++++ Extract to read ++++

# Dual monitors with AMD Radeon HD 7700



## TheBuxMux

Hello,

I've tried hooking up dual monitors to my AMD Radeon HD 7700 but I can't get it to work.. My first monitor is connected to 1 (see picture) and works fine, the second monitor also works fine while connected to 1.

I have bought a VGA to HDMI cable (which I believe is useless) and a DVI 24+1 (which fits into the DVI under 1) to VGA adapter. I've tried to connect both monitors which these, without success. Am I doing something wrong, or do I need something else to make it work, or is it not possible to connect 2 monitors to this video card?


----------



## johnb35

If both of your monitors has the dvi connection then its just a matter of setting up the second monitor in the catalyst software.


----------



## TheBuxMux

Monitor 1 has a DVI and VGA connection (pic 1)
Monitor 2 (old 4:3 monitor) doesn't have a visible connection (pic 2 & 3)


----------



## johnb35

I believe the vga to hdmi adapter needs to be an active adapter to be able to transfer the signal. Whats the exact model number of adapter you have?


----------



## TheBuxMux

Maybe I used the wrong word when I said adapter.. It is one of these:


----------



## johnb35

No, you used the right word.  But like I said, since you are using 2 monitors I do believe the adapter needs to be an active adapter.

Like one of these.

http://www.newegg.com/Product/Product.aspx?Item=N82E16812400402


----------



## TheBuxMux

Thanks a bunch 

Does this go for every second monitor, or just this one since it is an older model?


----------



## johnb35

If you were using only that monitor as your only monitor, you would be alright I think.  Its just that you are using a vga monitor as your second monitor using a dvi connection.


----------

++++ Data section ++++

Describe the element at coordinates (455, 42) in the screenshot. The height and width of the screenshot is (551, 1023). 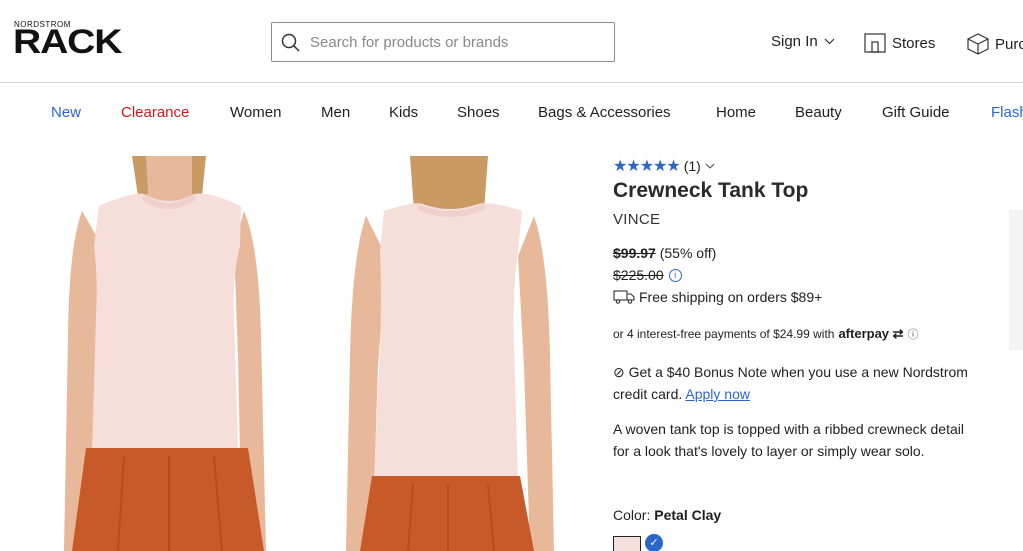
I see `search-input` at that location.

++++

Update the dual-monitor thread from the words "Monitor 2 (old" through the words "adapter you have?", replacing "active adapter" with "powered adapter".

• **Task output**:
Monitor 2 (old 4:3 monitor) doesn't have a visible connection (pic 2 & 3)


----------



## johnb35

I believe the vga to hdmi adapter needs to be an powered adapter to be able to transfer the signal. Whats the exact model number of adapter you have?